# [READING PASSAGE]
____

So … you are not alone.

As stated below, only your agent really knows what the contract states. Personally, the way you explain it sounds a bit fishy. Here’s what I recommend:

First, find out of there really is a cure for your buyer’s loan woes. Make sure your agent is talking directly to the buyer’s lender. Second, if it looks like it can still happen, hang in there, get your agent to ask for an extension for contingencies (if applicable) and the COE so that you are legally still in contract. This has to be killing the buyers – I’m assuming they’ve already spend money on inspections, appraisals, etc. – if you can wait, you will really bless them. And it will ultimately be faster than having to go back on the market again and go through another escrow.

If it looks like there is not going to be at least a 90% chance of a loan, then cut your losses and move on. Have your agent file a 24 hour Notice To Perform followed immediately by a Notice of Cancellation.
0 votes
Gail Thomson, Agent, Los Gatos, CA
Wed Aug 29, 2012
The vast majority of residential purchase contracts in this area have active contingencies, not passive contingencies, which means they remain in place until the buyer removes them in writing and don't "time out". This likely means that they have a loan contingency in place still. However, as they have passed the contingency timeline you are probably able to issue them a "notice to perform" and then proceed to release from the contract after a specified period of time. This should all be spelled out in detail in your contract if you have a CAR or PRDS purchase agreement.

____

# [DATA PROVIDED]
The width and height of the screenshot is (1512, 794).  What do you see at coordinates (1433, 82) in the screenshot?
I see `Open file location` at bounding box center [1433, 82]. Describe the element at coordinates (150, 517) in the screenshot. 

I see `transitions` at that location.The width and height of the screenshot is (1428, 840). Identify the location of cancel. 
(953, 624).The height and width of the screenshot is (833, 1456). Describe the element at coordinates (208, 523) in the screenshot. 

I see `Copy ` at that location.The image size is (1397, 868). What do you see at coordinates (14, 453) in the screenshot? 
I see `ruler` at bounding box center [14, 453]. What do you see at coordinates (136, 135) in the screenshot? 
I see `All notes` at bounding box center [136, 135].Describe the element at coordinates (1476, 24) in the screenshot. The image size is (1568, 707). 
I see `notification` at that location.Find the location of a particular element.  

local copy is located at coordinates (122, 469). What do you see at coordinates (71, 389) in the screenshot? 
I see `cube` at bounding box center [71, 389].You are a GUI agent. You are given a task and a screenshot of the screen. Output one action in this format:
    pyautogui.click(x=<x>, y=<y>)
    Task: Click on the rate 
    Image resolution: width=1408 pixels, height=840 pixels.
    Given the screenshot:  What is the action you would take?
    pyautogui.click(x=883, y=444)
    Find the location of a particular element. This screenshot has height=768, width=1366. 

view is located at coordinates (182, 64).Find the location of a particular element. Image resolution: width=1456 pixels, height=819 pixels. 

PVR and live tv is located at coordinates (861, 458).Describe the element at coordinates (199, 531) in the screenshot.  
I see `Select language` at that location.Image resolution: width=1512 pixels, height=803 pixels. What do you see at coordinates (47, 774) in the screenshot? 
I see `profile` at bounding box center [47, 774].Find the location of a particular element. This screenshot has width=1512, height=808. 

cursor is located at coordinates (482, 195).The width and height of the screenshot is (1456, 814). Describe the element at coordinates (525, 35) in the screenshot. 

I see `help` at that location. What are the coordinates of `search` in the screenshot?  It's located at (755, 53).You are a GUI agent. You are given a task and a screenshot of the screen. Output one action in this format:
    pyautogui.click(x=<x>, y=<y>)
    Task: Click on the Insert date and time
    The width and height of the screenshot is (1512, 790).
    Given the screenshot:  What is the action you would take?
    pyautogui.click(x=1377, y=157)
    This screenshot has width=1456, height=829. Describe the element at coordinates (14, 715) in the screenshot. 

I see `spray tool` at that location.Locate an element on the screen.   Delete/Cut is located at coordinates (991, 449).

____

# [YOUR GOAL]
Continue the forum replies above about a home sale stalled by the buyer's loan problems, starting after their last sentence.

# [ANSWER]
Before you proceed down this road, however, make sure you're not starting over unnecessarily. Has the buyer's lender found a new loan program that WILL work for the buyer? Has your agent had the opportunity to discuss this with buyer's lender. Are you and your agent comfortable that this loan has a good chance of succeeding? If they can close in 2 weeks it may be better to stay the course than start over with a new buyer as, unless it's all cash, that will take longer than 2 weeks. Does your agent have an existing lender relationship that you can leverage to pre-approve the buyer to give you that extra comfort level?

Every case is unique but it all starts with reading and understanding your contractual options and fully investigating the buyers loan situation and the likelihood of them being able to complete the purchase.

Best of luck.

Gail Thomson
Cell: (408) 205 3758 | Office: (408) 357 5710
Blog: http://www.finehomemoves.com
Facebook: http://www.facebook.com/FineHomeMoves
Intero Real Estate Services
518 N Santa Cruz Ave, Los Gatos, CA 95030
0 votes
Steven Ornel…, Agent, Fremont, CA
Wed Aug 29, 2012

I agree 100% with Terri; however, I will comment on part of what you posted:

"The contract is null and void right? My real estate agent says that we are still bound even though there was no extension signed by us. I dont know if i can believe that."

Assuming the offer received was via the CAR RPA (version 4/10), and there were no other addendums that modified any of the RPA's standard language, the three primary contingencies of the CAR Residential Purchase Agreement [Loan/Appraisal/Inspection(s)] require "active" removal in writing; as opposed to a "passive" removal where a date simply passes and automatically removes the contingency. Para 14C may provide some clarity regarding your Agent's comment.

0 votes
Walter 'Skip'…, Agent, Brea, CA
Wed Aug 29, 2012
There is a process you need to go through to cancel the contract. It doesn't automatically cancel. You should discuss how to cancel with your agent.